# Activation Maximization

June 02, 2021
Table of Content

## Formulation

Denote $\mathbf x \in \mathcal X := \reals^d$ a sample and consider a DNN $f: \mathcal X \rightarrow \reals^K$where $K \in \mathbb N$ is the number of classes. The logit (value before applying softmax) of the $k$-th class is

\begin{aligned} f_k(\mathbf x; \theta) := [f(\mathbf x; \theta )]_k, \end{aligned}

where we explicitly write $\theta$ as the parameters of $f$.

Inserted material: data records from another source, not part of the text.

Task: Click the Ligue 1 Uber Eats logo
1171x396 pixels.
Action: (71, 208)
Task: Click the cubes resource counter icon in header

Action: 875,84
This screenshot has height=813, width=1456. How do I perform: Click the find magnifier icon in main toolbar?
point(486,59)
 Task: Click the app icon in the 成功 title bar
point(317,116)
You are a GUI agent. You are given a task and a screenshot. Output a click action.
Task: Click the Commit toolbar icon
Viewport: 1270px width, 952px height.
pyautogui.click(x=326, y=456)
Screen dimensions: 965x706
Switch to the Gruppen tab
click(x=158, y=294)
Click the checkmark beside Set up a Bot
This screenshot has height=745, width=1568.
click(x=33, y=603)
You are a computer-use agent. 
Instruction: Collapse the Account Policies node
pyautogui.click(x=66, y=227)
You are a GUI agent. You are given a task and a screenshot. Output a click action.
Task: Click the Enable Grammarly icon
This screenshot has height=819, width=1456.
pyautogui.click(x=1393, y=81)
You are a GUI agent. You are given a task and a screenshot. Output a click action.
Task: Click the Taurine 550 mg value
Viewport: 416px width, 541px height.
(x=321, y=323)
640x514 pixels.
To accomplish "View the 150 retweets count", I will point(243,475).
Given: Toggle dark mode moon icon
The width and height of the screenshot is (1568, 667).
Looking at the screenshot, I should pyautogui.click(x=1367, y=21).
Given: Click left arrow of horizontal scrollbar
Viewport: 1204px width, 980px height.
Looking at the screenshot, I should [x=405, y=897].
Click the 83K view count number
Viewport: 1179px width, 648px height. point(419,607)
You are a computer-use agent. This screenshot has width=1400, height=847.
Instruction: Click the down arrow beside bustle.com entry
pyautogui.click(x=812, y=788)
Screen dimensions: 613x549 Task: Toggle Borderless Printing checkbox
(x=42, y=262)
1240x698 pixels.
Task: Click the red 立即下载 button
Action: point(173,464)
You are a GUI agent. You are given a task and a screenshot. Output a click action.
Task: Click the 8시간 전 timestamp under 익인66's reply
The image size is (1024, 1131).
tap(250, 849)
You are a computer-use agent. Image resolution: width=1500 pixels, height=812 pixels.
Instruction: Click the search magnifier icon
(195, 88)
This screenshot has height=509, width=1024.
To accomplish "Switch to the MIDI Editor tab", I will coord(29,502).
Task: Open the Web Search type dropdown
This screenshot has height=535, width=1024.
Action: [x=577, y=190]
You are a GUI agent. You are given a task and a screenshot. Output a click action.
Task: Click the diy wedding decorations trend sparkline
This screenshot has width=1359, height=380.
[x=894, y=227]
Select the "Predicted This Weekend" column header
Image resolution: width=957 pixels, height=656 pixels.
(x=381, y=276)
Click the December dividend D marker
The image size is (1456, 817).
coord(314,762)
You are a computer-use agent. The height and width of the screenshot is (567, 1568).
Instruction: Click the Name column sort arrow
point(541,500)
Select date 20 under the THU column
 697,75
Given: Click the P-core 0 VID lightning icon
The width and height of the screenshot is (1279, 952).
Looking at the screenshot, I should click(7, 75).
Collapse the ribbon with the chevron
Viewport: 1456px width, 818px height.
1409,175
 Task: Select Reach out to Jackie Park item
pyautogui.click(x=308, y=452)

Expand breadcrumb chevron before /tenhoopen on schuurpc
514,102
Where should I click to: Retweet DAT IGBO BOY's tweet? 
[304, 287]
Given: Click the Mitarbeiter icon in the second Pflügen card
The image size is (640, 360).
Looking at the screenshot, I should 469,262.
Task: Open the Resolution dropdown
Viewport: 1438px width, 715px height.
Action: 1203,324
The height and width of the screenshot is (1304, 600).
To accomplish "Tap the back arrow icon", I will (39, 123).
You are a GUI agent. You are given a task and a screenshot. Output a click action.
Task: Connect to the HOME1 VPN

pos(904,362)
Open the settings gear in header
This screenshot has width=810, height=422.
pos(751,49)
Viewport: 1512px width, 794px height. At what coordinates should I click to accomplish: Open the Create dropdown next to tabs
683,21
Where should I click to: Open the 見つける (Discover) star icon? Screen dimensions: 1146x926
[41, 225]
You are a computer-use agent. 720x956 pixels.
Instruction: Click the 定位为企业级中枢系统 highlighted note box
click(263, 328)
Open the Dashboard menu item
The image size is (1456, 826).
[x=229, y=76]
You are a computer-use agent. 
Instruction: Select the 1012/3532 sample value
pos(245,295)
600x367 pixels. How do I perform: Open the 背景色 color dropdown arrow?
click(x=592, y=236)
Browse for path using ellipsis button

The goal of activation maximization for the $k$-th class is to

\begin{aligned} \mathbf x^* \leftarrow \argmax_{\mathbf x \in \mathcal X} f_k (\mathbf x ; \theta). \end{aligned}

Recall that $f_k(\mathbf x; \theta) \in \reals$, the optimization problem above is not well-defined because we can always find $\mathbf x$ that makes $f_k(\cdot)$ larger. To illustrate, we consider

\begin{aligned} f_\text{linear}(\mathbf x; \theta) = \mathbf x^T\mathbf w + b, \end{aligned}

where $\theta = \{ \mathbf w \in \reals^d, b \in \reals \}$ . Here, we can clearly see that making $\mathbf x$ larger directly increases the value $f_\text{linear}(\mathbf x; \theta)$.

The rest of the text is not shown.